O Projeto

O Projeto A propriedade foi adquirida por Tristão Sucupira Viana em 1945 e permanece na família Viana até os dias de hoje. Na época de sua aquisição, uma usina funcionava na área queimando a mata nativa em fornos para fabrico de carvão. Esta usina foi desativada logo que a terra foi comprada. Houve também arrendamento de parte da área para plantio de mandioca nas partes baixas do morro e nos campos, o que durou pouco tempo. Na década de 70 houve um projeto de plantio de hortaliças na parte baixa da propriedade, mas também não durou muito.
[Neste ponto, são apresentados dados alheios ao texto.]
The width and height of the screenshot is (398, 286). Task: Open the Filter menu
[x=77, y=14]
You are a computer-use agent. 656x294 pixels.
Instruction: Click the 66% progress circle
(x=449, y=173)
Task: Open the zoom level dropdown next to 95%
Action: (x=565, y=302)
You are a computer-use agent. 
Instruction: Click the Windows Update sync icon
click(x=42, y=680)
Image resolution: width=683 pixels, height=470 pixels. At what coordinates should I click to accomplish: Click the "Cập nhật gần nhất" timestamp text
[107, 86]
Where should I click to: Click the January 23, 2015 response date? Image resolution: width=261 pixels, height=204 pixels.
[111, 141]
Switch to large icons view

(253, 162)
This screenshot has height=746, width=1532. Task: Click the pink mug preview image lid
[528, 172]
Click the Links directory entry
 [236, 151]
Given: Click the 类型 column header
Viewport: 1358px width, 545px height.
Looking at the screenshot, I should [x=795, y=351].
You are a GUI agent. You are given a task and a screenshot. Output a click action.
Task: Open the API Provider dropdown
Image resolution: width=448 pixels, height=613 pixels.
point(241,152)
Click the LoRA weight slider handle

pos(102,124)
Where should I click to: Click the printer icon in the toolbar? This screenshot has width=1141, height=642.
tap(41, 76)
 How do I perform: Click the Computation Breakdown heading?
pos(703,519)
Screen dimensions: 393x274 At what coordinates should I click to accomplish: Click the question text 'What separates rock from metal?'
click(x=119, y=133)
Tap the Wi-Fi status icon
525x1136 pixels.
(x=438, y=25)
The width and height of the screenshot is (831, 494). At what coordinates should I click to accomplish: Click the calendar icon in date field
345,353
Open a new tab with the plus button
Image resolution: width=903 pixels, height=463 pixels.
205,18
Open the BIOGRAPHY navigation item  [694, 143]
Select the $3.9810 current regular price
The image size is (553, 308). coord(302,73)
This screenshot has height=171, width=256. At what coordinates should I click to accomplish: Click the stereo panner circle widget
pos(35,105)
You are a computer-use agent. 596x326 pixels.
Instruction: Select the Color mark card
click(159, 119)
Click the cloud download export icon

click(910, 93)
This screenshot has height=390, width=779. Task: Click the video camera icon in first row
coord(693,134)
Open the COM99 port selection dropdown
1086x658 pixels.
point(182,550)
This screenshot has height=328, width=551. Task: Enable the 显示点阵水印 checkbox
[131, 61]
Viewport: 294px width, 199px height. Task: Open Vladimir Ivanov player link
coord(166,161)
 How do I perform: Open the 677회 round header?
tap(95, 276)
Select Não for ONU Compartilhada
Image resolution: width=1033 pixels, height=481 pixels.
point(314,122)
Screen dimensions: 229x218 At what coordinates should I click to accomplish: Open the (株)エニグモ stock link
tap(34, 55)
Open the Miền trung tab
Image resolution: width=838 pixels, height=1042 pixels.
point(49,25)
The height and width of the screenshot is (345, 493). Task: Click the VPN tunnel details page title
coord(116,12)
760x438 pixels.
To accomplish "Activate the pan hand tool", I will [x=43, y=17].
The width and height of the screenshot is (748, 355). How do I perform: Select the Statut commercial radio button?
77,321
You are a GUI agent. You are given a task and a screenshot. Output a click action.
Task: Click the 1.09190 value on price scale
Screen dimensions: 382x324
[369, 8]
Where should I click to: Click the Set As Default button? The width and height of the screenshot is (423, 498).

Por aproximadamente 25 anos, a propriedade ficou praticamente em desuso, com apenas dois hectares de sua gleba arrendados para plantio em regime de comodato. Com a área em desuso, o trânsito de pessoas, que realizavam enduro com motos, coleta de pássaros, bromélias e orquídeas, tornaram-se freqüentes causando degradação ambiental.

O Projeto

Em 2001, iniciou-se a construção da sede atual com o objetivo de “retomar a posse da propriedade”, além do cercamento parcial da área e instalação de placas informativas. A idéia inicial era utilizá-la como um sítio de lazer, mas aos poucos, a necessidade de desenvolver um projeto visando a auto-sustentabilidade da área amadureceu e culminou na concepção deste projeto. Em 2004, a sede foi ampliada para comportar um maior número de pessoas, sendo construído um auditório e um alojamento.